- [Task requirements]
Identify all lines in the data containing the string "checkbox". Copy them out.

- [Record excerpts]
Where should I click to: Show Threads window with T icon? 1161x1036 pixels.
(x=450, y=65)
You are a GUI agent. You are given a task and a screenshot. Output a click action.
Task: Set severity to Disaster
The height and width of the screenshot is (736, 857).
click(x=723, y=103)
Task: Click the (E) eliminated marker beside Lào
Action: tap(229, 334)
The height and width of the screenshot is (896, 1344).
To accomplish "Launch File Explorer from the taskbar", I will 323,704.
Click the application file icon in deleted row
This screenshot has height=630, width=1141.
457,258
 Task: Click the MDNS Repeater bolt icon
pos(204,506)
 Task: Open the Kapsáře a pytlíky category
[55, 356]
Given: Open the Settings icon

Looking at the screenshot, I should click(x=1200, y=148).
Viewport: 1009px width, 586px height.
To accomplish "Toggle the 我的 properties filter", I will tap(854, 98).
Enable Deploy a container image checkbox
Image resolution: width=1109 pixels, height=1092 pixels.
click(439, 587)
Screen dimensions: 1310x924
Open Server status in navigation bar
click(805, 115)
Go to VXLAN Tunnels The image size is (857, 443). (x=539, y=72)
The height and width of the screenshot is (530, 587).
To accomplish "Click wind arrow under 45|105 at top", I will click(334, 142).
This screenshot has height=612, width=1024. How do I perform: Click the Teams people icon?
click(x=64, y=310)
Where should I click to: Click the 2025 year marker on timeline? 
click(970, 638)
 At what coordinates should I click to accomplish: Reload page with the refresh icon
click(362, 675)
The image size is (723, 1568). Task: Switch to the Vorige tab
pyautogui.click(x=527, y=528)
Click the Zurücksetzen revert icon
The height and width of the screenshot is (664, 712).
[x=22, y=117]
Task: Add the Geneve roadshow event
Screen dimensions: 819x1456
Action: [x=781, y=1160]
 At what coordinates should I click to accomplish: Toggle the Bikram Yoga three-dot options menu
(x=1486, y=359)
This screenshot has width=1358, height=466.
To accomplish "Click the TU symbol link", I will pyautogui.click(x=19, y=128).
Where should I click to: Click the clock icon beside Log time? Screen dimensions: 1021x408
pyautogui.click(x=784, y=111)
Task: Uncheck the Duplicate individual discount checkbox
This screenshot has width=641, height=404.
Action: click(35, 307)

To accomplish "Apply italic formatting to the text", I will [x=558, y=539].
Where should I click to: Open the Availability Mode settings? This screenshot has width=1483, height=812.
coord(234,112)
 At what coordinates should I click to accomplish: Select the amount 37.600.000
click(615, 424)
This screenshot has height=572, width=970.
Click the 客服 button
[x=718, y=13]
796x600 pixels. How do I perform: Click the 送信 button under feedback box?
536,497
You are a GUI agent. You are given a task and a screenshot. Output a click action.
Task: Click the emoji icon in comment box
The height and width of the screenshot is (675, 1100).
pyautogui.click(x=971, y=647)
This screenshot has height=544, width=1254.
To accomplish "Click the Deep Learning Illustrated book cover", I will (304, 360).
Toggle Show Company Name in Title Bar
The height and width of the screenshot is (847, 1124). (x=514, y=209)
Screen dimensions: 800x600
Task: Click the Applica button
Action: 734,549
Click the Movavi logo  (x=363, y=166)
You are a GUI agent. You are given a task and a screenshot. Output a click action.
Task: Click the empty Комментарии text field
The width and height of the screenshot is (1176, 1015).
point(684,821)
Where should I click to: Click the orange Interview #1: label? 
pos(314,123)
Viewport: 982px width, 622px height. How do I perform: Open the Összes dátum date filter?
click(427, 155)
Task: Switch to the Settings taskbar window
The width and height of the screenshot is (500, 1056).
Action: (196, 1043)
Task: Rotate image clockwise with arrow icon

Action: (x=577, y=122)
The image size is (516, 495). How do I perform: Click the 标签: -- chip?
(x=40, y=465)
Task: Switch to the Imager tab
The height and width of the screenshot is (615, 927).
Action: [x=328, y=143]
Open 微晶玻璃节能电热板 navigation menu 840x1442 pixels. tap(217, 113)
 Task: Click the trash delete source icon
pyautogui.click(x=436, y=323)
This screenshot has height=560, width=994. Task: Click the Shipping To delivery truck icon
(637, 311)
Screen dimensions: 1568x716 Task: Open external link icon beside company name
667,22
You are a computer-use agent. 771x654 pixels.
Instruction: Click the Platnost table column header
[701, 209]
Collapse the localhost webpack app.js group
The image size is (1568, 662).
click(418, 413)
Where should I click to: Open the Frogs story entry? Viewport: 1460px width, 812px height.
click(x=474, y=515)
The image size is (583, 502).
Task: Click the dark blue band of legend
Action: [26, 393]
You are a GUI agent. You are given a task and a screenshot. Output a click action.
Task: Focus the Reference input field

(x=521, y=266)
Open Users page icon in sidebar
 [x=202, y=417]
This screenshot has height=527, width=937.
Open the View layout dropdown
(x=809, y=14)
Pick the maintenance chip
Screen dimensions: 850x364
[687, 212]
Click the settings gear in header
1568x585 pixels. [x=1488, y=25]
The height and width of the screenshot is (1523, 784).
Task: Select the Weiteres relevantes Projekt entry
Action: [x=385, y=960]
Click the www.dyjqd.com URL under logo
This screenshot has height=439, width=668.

- [Written answer]
Enable Deploy a container image checkbox
Task: Uncheck the Duplicate individual discount checkbox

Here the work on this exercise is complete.